Urbizu es el autor de la espléndida La vida mancha, una película que me golpeó la primera vez que la vi y cuyo recuerdo, muchos años después, sigue conmoviéndome, un retrato profundo, desesperado, lírico, bronco y emotivo sobre el fracaso de la segunda oportunidad, la obligada y lacerante renuncia a la felicidad, la fraternidad y los dilemas morales. Esa fuerza expresiva también era evidente en la retorcida y violenta La caja 507. Y le permite retornar a un personaje (el apunte inicial fue en la inclasificable Todo por la pasta) que me fascina, el del fulano que posee placa y pistola y que desprecia las barreras entre el bien y el mal, que solo es fiel a sus propios códigos, pragmático y salvaje, corrupto y marginal, capaz de sacrificar su vida en nombre de sus obsesiones.

En No habrá paz para los malvados, Urbizu y su excelente y habitual coguionista Michel Gaztambide retornan a la geografía emocional que aman, a la  negrura sin concesiones, a la sórdida y paroxística batalla entre un profesional de caza humana y un grupo de asesinos fanatizados, a la persecución de un ambiguo cruzado contra los infieles, aunque tanto él como sus enemigos sean y actúen como modélicos hijos de puta. Santos Trinidad (está elaborado el nombre), ese macarra hierático y nihilista con pelambrera alborotada y botas de cowboy que trasiega compulsivamente ron acompañado de un dedo de Coca-Cola, que proclama sin el menor dramatismo que a él no le quiere nadie, dueño de un pasado tan legendario como tortuoso, sin presente ni futuro, cuyo único sentido vital descansa en la misión de impedir que otras implacables fieras cumplan con su depredador objetivo, es un personaje que el mejor cine negro de Huston o Hawks incluiría sin duda alguna dentro de su gloriosa familia. También aparece un buen número de de sabrosos personajes secundarios a los que el director despoja de cualquier tentación embellecedora, convenientemente realistas en su pinta y en su voz, en lo que parecen, lo que son, lo que hacen y lo que dicen.
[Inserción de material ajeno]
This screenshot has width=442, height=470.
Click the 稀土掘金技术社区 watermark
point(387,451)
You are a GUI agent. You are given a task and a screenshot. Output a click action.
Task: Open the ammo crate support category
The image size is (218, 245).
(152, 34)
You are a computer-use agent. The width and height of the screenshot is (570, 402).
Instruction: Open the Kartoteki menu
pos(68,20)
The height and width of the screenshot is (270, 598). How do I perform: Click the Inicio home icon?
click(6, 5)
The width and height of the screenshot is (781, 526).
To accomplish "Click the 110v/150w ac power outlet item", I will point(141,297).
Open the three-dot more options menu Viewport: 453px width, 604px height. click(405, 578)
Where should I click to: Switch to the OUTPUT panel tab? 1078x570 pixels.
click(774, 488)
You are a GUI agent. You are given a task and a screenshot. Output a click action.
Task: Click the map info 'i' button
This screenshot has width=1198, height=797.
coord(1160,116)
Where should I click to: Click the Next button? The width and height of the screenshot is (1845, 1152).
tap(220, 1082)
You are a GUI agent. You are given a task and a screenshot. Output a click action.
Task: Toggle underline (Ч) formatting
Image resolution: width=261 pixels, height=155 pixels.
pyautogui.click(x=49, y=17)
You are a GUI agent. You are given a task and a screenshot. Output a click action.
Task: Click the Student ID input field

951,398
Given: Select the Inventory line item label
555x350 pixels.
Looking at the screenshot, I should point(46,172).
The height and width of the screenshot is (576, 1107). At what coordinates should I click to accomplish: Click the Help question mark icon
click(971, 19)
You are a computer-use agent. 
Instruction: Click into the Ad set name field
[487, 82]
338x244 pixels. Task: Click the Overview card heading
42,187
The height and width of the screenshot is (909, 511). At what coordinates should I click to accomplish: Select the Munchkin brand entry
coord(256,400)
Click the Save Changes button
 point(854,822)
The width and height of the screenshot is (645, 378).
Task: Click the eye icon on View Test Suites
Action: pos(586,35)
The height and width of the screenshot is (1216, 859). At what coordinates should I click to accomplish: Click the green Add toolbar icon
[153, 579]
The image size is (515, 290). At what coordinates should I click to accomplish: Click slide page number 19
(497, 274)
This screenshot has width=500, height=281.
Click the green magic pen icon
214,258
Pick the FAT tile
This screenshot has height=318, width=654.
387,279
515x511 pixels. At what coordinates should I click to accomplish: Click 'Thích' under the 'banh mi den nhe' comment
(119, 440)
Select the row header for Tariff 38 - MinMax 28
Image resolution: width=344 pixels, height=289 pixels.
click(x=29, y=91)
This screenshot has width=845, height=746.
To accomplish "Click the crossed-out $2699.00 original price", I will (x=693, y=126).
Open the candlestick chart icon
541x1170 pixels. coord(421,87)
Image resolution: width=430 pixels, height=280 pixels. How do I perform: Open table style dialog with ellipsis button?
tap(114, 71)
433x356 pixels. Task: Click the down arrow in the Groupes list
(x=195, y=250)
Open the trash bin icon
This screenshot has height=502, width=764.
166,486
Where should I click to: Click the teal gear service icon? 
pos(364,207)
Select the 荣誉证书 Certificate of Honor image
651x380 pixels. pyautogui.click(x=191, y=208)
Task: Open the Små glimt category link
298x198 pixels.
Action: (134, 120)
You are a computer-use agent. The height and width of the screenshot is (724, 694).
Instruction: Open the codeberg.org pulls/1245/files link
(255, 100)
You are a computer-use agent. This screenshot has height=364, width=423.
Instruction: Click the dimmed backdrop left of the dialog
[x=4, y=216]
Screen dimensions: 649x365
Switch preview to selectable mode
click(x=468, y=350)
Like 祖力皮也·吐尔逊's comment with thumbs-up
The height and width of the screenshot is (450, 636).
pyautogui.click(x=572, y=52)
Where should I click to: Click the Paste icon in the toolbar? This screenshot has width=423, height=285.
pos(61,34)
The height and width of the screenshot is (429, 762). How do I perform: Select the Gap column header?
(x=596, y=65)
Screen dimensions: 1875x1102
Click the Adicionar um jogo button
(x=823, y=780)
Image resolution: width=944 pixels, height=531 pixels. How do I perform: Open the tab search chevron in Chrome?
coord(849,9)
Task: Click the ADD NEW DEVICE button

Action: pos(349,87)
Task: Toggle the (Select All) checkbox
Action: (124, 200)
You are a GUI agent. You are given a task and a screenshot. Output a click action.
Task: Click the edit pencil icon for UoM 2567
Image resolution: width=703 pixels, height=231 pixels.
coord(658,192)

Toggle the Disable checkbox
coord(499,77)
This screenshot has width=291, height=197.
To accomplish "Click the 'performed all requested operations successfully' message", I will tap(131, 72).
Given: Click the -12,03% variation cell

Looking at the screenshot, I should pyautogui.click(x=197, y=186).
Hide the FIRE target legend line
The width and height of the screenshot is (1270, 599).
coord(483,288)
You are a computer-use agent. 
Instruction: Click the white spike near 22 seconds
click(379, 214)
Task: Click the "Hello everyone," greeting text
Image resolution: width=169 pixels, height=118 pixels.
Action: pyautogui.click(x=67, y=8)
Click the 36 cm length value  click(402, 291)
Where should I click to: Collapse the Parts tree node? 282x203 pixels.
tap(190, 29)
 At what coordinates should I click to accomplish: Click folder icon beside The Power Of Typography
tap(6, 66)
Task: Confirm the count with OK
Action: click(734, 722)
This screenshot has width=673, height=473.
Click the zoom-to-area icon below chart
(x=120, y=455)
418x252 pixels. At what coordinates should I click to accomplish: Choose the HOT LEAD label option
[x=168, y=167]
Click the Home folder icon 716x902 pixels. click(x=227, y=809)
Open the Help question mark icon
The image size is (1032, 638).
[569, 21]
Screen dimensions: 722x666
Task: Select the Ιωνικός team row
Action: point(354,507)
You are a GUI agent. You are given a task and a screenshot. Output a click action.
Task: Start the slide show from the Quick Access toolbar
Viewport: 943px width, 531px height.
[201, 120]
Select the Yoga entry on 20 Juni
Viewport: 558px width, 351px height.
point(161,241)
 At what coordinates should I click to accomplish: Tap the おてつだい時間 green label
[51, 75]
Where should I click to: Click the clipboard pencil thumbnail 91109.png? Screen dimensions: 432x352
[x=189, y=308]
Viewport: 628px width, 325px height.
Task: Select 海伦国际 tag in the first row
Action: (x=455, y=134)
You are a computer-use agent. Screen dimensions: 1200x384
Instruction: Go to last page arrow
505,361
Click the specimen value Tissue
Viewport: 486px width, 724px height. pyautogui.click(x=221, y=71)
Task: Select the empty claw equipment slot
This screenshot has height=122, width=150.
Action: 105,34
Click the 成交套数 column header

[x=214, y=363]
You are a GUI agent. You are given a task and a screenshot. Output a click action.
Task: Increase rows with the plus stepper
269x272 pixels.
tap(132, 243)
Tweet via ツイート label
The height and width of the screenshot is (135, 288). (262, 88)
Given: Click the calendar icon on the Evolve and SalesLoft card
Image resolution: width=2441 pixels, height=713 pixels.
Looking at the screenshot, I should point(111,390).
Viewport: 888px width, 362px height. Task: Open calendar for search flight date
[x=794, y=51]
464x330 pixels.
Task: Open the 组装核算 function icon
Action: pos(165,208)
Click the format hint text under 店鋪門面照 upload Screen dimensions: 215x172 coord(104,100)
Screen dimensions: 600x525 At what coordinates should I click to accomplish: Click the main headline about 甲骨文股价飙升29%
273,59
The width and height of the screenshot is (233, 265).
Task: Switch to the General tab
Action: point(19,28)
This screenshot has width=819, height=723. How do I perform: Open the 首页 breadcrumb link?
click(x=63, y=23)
Su creador está implicado hasta el alma en que todo suene a verdad, a prohibir la menor concesión sentimental, a negarse a subrayar nada y, desde luego, a hacer juicios morales. Y posee un arte que apabulla para contarte una intriga repleta de complejidad sin necesidad de excesivos diálogos, con los gestos y con las palabras justas, manteniendo el suspense, haciendo imposible que en algún momento mires el reloj, sosteniendo sabiamente una violencia aterradora, creando esa cosa tan difícil y tan turbadora que se llama atmósfera. Y ocurre algo mágico en la sociedad artística que forman Urbizu y un actor que no me entusiasma pero que rebosa seducción cuando le ofrecen determinados papeles como es José Coronado. Ambos tienen muy claro lo que necesita el otro. Y Coronado se revela entonces como un actor admirable, con una presencia, una economía gestual y una profundidad expresiva que impresionan y que acojonan. Lo más siniestro que le ha ocurrido a este país en lo que llevamos de siglo, aquel maldito 11 de marzo, ha encontrado en Enrique Urbizu a un cronista impagable manejando una ficción basada en tantos datos pavorosamente reales.

¿De qué hablamos cuando hablamos de cine? A mi maniqueísmo simplista le resulta transparente la respuesta. De películas como No habrá paz para los malvados.